= N̈ =

Latin letter N with diaeresis

"N̈", or "n̈" (referred to as n-diaeresis or n-umlaut) is a grapheme from several minor extended Latin alphabets, the letter N with a diaeresis mark.

It occurs in the orthographies of Jacaltec (a Mayan language), dialectal Malagasy (infrequently used), Tol language, and Cape Verdean Creole, in all four cases representing a velar . It is also commonly used in the Chibchan languages spoken in Costa Rica, such as the Boruca language, Nawdm language (where it only exists as a lowercase letter), Jersey Dutch, and Ocaina language.

In chemistry, N̈ represents a nitrene.

==Encoding==
"N̈" and "n̈" appear in very few languages, so they are not represented on any computer keyboard in any language.

Neither "N̈" nor "n̈" have precomposed forms in the Unicode character set, meaning their only representation is as a combining sequence of a letter "N" (or "n") followed by a combining diaeresis U+0308.

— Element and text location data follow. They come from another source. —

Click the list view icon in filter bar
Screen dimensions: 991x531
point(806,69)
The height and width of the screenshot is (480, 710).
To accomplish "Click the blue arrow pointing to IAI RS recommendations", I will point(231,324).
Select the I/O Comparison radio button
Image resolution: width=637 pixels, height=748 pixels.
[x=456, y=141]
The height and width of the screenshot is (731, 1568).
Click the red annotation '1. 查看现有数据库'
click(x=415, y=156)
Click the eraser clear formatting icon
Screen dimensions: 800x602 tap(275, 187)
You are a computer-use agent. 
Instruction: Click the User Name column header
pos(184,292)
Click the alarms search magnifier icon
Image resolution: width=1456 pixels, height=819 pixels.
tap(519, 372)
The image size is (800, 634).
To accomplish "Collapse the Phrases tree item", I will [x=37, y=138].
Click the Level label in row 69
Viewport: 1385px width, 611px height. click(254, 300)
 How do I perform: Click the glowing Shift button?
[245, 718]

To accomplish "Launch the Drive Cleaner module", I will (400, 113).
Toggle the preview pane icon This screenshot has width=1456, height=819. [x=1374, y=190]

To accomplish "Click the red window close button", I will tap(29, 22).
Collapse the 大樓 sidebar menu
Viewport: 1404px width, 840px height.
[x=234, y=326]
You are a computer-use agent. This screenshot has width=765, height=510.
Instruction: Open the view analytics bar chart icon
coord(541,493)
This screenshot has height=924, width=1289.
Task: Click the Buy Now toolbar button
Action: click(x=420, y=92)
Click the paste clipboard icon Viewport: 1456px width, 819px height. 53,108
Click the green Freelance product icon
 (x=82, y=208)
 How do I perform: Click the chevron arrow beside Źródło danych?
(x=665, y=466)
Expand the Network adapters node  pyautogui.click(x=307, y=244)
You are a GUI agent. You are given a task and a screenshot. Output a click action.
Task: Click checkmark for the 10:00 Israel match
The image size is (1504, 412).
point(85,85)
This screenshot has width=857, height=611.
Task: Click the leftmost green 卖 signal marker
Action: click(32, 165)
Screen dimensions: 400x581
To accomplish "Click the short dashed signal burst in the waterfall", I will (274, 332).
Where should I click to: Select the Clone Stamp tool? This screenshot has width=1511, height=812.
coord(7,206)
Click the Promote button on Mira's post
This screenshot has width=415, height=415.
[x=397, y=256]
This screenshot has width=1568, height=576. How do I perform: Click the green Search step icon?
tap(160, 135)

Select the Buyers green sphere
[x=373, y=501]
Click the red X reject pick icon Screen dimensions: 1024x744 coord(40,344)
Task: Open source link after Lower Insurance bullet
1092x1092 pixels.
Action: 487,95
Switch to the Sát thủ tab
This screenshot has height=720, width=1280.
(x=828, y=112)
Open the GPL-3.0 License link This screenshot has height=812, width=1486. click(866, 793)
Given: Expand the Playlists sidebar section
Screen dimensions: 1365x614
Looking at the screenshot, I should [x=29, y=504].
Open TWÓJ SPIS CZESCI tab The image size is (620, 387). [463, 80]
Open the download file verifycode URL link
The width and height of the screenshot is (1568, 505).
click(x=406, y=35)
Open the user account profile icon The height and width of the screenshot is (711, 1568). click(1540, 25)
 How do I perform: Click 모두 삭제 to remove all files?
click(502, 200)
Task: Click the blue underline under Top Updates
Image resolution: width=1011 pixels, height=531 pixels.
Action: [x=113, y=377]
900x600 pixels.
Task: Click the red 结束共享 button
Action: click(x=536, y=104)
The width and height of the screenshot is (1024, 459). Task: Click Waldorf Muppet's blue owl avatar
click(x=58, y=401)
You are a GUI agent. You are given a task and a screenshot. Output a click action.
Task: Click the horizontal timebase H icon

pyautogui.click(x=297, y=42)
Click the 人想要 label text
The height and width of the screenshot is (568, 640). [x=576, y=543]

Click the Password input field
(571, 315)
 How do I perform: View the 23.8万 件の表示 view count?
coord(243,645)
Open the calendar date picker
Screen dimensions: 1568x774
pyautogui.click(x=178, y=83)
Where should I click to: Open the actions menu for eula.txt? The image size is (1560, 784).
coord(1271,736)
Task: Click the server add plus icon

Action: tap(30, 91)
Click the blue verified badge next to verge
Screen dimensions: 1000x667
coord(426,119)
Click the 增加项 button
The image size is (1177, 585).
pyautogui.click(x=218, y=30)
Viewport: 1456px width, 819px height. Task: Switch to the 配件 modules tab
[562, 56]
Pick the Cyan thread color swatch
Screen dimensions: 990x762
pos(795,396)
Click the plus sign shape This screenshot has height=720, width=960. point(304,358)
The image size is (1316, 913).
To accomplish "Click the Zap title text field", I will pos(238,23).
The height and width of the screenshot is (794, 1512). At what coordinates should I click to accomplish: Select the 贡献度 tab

"N̈" and "n̈" are not available as HTML entities.

==In popular culture==
The letter is probably best known for its use in the name of the fictional band Spın̈al Tap. Its use there parodies the metal umlaut used gratuitously by several actual bands, such as Blue Öyster Cult, Motörhead, and Mötley Crüe. According to fictional musician David St. Hubbins, "it's like a pair of eyes; you're looking at the umlaut, and it's looking at you".

The video game Borderlands 2 contains a boss named Captain̈ Flyn̈t.

American children's animated series Hanazuki: Full of Treasures logo stylized using umlauts as Han̈azüki.